(Collected data entries)
= Beginning of Section =
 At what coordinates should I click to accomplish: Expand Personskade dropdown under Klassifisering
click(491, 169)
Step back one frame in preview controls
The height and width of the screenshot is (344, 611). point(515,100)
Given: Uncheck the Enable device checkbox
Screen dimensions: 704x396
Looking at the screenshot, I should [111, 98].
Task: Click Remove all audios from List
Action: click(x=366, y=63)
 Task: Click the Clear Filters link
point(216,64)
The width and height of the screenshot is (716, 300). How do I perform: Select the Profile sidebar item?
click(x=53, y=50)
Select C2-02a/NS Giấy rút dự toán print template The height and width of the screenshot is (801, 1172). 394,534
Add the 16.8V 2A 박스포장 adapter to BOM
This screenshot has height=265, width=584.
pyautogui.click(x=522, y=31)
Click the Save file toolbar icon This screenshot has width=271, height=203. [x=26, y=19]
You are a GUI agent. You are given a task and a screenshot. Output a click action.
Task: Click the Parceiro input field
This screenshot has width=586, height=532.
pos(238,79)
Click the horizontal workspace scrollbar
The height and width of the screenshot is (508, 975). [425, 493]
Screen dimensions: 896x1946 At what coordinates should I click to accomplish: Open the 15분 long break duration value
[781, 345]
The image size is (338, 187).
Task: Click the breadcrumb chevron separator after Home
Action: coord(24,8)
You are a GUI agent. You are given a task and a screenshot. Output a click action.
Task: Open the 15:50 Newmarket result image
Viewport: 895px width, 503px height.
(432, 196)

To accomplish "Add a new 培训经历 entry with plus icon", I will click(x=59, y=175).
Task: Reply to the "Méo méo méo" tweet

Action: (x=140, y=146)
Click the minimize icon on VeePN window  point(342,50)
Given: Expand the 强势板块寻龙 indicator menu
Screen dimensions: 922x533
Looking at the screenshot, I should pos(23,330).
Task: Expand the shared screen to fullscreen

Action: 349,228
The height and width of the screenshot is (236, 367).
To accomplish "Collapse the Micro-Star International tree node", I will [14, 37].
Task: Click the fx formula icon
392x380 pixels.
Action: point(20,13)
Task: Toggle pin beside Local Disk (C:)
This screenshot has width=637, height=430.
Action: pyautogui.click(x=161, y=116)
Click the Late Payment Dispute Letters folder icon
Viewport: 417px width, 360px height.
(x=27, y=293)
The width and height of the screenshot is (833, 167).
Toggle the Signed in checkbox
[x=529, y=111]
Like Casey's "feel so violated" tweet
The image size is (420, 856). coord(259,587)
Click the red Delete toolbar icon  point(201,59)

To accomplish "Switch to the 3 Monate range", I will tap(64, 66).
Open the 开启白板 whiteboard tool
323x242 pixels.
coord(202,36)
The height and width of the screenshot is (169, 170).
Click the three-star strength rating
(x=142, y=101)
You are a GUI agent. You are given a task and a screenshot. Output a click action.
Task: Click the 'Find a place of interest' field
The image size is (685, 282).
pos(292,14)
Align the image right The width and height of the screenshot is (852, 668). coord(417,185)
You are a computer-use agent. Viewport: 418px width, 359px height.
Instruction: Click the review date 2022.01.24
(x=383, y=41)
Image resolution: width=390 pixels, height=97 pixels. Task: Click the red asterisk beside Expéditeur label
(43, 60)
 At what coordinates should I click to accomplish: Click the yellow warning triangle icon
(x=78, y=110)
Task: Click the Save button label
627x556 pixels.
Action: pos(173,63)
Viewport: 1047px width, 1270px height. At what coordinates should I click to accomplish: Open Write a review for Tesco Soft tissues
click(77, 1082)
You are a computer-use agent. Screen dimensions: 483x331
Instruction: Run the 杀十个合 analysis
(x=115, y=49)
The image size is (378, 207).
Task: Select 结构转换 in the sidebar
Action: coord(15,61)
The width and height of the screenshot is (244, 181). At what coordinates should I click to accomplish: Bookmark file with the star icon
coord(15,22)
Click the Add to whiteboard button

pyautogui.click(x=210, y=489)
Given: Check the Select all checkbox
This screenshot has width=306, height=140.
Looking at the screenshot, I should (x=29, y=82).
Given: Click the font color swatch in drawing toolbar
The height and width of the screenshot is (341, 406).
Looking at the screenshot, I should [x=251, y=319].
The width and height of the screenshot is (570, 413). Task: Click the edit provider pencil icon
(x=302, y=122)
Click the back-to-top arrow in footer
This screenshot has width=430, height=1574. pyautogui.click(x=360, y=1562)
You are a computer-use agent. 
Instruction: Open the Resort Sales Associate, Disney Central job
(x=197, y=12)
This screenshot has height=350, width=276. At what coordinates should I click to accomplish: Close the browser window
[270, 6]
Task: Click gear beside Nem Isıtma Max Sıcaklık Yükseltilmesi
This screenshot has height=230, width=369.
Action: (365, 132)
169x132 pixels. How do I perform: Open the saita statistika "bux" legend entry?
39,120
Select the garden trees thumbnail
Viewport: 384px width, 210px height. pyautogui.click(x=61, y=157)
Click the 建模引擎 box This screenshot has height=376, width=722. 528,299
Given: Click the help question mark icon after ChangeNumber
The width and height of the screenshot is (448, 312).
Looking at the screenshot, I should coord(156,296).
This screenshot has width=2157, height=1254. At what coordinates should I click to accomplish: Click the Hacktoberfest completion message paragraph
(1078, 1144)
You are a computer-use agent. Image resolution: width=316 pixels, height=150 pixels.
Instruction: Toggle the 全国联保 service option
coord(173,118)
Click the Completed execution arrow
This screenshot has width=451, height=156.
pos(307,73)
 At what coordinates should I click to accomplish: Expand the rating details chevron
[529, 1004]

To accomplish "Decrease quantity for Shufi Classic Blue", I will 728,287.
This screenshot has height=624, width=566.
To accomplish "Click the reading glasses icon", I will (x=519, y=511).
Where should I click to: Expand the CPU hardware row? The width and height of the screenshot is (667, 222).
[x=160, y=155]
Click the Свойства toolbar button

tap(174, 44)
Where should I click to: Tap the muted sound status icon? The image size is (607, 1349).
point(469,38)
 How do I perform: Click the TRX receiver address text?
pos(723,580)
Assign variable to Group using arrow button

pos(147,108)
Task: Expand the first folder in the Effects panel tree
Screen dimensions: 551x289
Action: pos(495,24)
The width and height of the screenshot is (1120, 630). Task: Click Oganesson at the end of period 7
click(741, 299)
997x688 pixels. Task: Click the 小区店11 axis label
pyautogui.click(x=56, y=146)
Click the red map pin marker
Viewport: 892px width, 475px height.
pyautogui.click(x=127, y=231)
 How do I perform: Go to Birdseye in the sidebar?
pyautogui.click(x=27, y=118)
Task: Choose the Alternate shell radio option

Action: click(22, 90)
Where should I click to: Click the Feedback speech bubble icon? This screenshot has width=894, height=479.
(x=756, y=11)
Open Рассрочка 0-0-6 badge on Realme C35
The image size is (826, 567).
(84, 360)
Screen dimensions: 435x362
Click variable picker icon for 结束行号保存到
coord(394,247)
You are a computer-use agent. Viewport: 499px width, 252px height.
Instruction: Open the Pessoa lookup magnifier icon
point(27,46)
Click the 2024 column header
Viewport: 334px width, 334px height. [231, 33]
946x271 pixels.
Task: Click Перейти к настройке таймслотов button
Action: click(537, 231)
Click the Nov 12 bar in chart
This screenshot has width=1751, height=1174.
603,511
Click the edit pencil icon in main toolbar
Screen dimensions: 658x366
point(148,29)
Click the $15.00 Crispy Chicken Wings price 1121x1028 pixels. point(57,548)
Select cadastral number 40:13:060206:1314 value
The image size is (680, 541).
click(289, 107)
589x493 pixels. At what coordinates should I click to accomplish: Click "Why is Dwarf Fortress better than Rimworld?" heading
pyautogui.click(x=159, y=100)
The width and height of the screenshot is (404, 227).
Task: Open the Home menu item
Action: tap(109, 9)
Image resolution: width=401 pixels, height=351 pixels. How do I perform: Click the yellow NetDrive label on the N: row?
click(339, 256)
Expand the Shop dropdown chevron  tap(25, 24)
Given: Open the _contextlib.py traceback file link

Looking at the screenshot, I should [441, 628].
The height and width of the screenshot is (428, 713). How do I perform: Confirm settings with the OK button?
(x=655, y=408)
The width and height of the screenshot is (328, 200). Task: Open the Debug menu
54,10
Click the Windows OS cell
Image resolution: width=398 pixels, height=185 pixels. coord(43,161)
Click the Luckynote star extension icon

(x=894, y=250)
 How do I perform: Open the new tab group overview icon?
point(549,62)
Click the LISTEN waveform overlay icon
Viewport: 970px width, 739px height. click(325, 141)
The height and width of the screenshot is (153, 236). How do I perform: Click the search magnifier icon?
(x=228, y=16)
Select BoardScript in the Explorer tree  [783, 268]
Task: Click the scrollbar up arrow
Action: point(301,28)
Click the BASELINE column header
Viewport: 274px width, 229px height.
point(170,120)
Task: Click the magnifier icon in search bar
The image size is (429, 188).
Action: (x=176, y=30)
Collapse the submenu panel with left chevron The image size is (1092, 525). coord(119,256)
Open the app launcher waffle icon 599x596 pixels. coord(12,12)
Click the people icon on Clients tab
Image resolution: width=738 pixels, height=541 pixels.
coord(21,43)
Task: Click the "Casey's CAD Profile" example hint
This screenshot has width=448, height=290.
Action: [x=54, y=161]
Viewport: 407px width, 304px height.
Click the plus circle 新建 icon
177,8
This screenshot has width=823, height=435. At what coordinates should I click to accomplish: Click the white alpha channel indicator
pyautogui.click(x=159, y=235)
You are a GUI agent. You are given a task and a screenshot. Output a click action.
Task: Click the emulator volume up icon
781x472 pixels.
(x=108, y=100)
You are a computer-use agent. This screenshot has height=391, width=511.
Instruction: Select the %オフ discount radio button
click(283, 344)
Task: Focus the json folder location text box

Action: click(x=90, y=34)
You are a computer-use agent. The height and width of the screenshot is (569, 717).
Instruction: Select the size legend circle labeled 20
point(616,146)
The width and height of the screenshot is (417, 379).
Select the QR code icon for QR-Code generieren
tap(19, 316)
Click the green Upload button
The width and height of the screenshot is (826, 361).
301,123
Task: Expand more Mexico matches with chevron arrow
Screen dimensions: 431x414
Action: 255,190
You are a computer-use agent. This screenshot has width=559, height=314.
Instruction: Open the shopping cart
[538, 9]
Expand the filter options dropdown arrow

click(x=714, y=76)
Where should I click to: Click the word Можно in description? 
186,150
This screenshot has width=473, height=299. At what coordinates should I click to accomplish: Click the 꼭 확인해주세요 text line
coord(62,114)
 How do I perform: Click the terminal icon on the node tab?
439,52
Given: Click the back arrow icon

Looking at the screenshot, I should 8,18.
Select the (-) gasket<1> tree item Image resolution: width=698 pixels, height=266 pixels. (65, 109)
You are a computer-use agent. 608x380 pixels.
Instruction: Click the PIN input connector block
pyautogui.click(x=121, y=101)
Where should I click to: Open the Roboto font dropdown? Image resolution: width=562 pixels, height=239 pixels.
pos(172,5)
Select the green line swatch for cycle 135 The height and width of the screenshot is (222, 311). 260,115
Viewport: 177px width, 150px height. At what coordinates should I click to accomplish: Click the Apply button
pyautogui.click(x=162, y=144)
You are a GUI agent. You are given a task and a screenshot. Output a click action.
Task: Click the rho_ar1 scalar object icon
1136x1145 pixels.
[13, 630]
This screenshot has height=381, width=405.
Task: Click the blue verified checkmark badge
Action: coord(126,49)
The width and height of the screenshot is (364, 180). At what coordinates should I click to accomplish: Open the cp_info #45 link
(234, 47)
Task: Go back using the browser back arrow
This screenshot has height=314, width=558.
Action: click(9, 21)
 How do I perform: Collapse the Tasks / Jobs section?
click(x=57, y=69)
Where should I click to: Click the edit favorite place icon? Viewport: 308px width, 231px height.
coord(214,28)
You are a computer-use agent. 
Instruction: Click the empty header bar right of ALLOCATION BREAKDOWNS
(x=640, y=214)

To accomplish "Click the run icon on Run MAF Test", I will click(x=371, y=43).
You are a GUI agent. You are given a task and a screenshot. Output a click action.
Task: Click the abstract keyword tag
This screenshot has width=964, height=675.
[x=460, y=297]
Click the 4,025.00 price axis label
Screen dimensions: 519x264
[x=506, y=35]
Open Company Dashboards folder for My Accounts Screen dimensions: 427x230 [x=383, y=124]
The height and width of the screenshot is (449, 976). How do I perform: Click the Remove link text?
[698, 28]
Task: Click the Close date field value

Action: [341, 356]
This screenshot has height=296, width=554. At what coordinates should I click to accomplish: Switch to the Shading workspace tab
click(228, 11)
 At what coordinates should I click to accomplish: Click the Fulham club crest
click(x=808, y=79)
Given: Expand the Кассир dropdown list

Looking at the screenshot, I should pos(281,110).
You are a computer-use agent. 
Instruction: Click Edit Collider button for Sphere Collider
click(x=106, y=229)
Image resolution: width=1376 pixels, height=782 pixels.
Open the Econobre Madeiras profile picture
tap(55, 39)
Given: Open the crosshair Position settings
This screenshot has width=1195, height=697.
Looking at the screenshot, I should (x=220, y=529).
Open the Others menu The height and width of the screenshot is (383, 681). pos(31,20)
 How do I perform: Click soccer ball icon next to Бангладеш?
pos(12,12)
= End of Section =
WHAT YOU NEED TO DO:
Above are the records; print exactly the lines from the line with "Step back one frame in preview controls" to the line with "Given: Uncheck the Enable device checkbox", including both, and nothing else.

SOLUTION TO THE EXERCISE:
Step back one frame in preview controls
The height and width of the screenshot is (344, 611). point(515,100)
Given: Uncheck the Enable device checkbox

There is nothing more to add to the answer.